** BEGIN DATA LISTING **
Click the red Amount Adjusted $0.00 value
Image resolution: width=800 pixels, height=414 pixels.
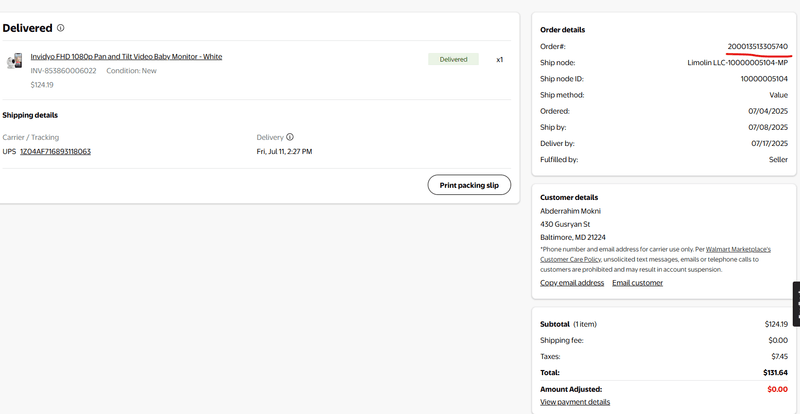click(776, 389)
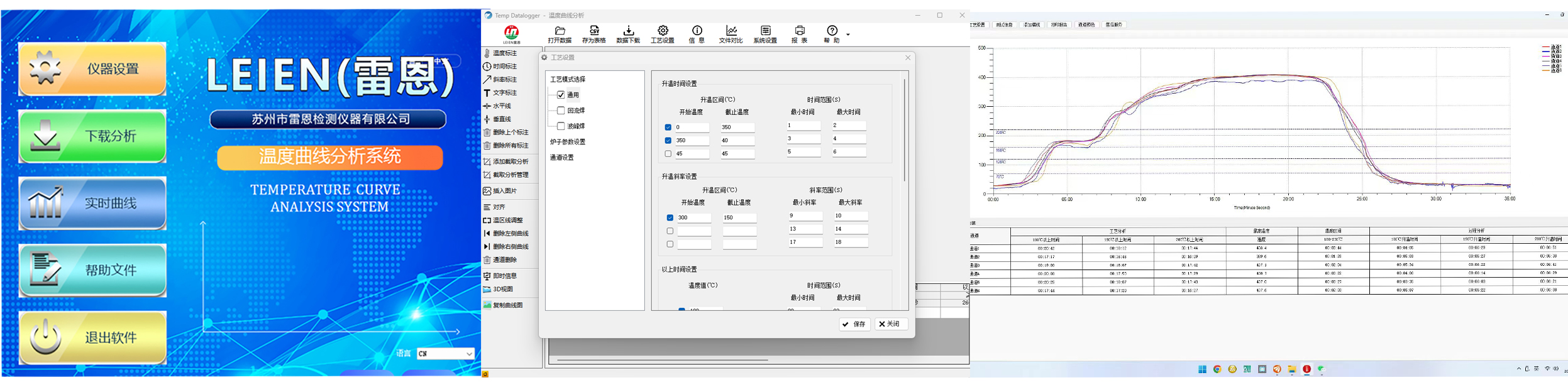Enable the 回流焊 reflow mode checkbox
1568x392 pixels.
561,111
** END DATA LISTING **
** BEGIN DATA LISTING **
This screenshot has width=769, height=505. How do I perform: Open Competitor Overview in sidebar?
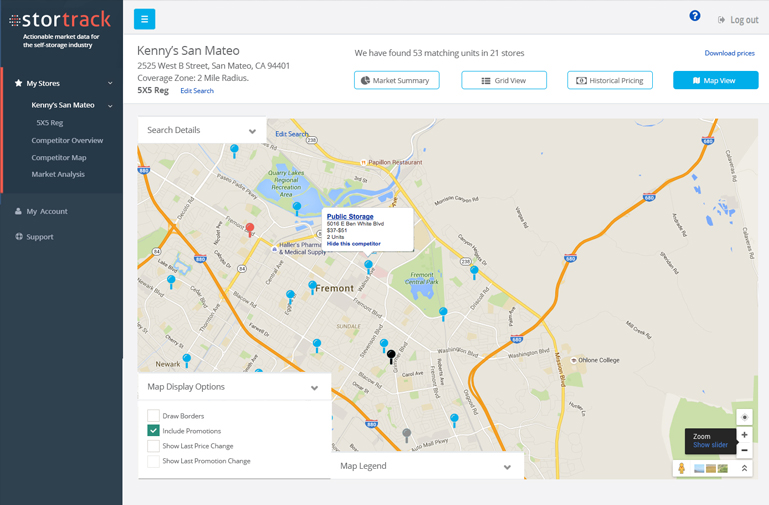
** END DATA LISTING **
• WORK TO COMPLETE:
Pull out every row above that contains the word "width" and copy each one in full.

• RESPONSE:
Image resolution: width=800 pixels, height=414 pixels.
This screenshot has width=769, height=505. How do I perform: Open Competitor Overview in sidebar?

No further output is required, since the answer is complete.